▶ EXERCISE OBJECTIVE
Set down all of the data that follows word for word, without the images.

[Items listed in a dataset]
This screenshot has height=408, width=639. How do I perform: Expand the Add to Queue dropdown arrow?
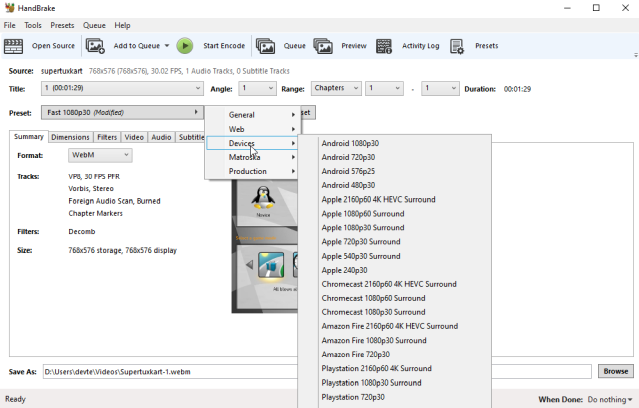pos(166,46)
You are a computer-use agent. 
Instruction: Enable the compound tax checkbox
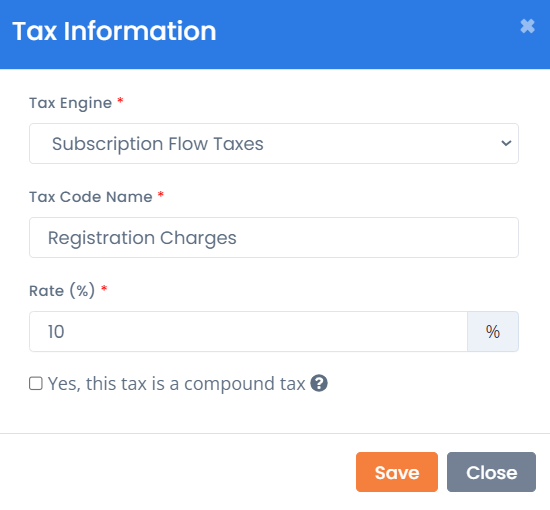(x=36, y=383)
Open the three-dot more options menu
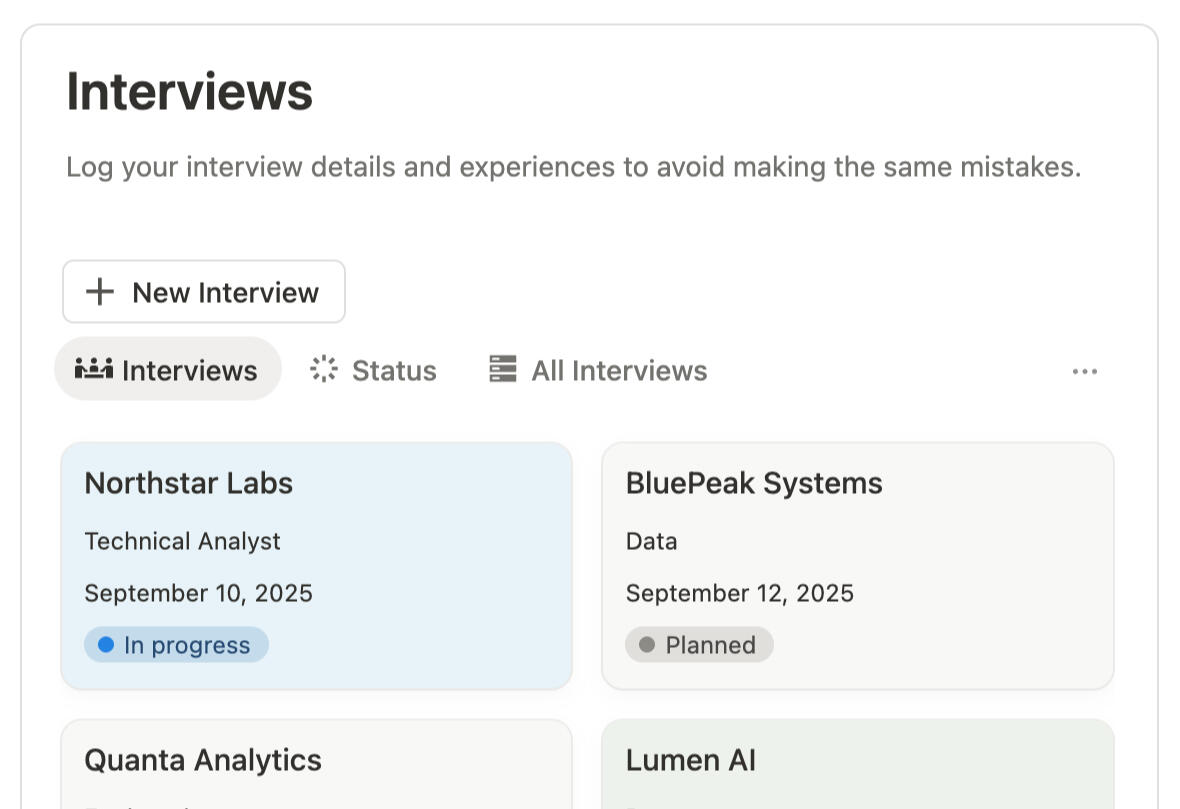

▶ OUTPUT
This screenshot has height=408, width=639. How do I perform: Expand the Add to Queue dropdown arrow?
pos(166,46)
You are a computer-use agent. 
Instruction: Enable the compound tax checkbox
(x=36, y=383)
Open the three-dot more options menu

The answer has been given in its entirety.